• Task statement: Copy out every one of the following records line for line, changing nothing.

(Entries on locating words and elements)
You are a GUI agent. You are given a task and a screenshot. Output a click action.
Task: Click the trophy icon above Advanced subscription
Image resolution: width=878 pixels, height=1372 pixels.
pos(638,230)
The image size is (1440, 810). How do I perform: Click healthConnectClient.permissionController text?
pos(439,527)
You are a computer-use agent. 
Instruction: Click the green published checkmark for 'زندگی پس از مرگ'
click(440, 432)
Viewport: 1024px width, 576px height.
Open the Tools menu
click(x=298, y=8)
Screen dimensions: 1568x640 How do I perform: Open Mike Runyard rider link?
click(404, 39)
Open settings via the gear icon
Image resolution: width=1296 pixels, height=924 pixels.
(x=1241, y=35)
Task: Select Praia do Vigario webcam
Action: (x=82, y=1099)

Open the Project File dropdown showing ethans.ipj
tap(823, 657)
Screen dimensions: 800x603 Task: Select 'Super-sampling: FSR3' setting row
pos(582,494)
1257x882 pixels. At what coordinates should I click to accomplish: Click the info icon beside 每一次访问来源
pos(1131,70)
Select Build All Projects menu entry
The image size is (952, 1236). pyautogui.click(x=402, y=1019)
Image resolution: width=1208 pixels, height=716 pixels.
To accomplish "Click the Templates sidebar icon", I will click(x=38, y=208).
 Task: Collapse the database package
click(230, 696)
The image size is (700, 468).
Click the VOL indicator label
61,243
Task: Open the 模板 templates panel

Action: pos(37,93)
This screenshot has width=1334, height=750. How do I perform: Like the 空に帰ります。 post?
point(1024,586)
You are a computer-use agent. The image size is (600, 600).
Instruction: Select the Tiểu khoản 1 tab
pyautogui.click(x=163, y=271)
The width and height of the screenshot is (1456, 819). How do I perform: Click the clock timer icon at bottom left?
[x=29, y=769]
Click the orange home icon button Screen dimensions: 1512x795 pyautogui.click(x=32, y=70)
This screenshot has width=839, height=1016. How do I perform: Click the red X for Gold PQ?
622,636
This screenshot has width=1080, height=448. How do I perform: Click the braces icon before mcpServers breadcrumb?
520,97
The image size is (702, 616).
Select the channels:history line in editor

• Solved exercise:
You are a GUI agent. You are given a task and a screenshot. Output a click action.
Task: Click the trophy icon above Advanced subscription
Image resolution: width=878 pixels, height=1372 pixels.
pos(638,230)
The image size is (1440, 810). How do I perform: Click healthConnectClient.permissionController text?
pos(439,527)
You are a computer-use agent. 
Instruction: Click the green published checkmark for 'زندگی پس از مرگ'
click(440, 432)
Viewport: 1024px width, 576px height.
Open the Tools menu
click(x=298, y=8)
Screen dimensions: 1568x640 How do I perform: Open Mike Runyard rider link?
click(404, 39)
Open settings via the gear icon
Image resolution: width=1296 pixels, height=924 pixels.
(x=1241, y=35)
Task: Select Praia do Vigario webcam
Action: (x=82, y=1099)

Open the Project File dropdown showing ethans.ipj
tap(823, 657)
Screen dimensions: 800x603 Task: Select 'Super-sampling: FSR3' setting row
pos(582,494)
1257x882 pixels. At what coordinates should I click to accomplish: Click the info icon beside 每一次访问来源
pos(1131,70)
Select Build All Projects menu entry
The image size is (952, 1236). pyautogui.click(x=402, y=1019)
Image resolution: width=1208 pixels, height=716 pixels.
To accomplish "Click the Templates sidebar icon", I will click(x=38, y=208).
 Task: Collapse the database package
click(230, 696)
The image size is (700, 468).
Click the VOL indicator label
61,243
Task: Open the 模板 templates panel

Action: pos(37,93)
This screenshot has width=1334, height=750. How do I perform: Like the 空に帰ります。 post?
point(1024,586)
You are a computer-use agent. The image size is (600, 600).
Instruction: Select the Tiểu khoản 1 tab
pyautogui.click(x=163, y=271)
The width and height of the screenshot is (1456, 819). How do I perform: Click the clock timer icon at bottom left?
[x=29, y=769]
Click the orange home icon button Screen dimensions: 1512x795 pyautogui.click(x=32, y=70)
This screenshot has width=839, height=1016. How do I perform: Click the red X for Gold PQ?
622,636
This screenshot has width=1080, height=448. How do I perform: Click the braces icon before mcpServers breadcrumb?
520,97
The image size is (702, 616).
Select the channels:history line in editor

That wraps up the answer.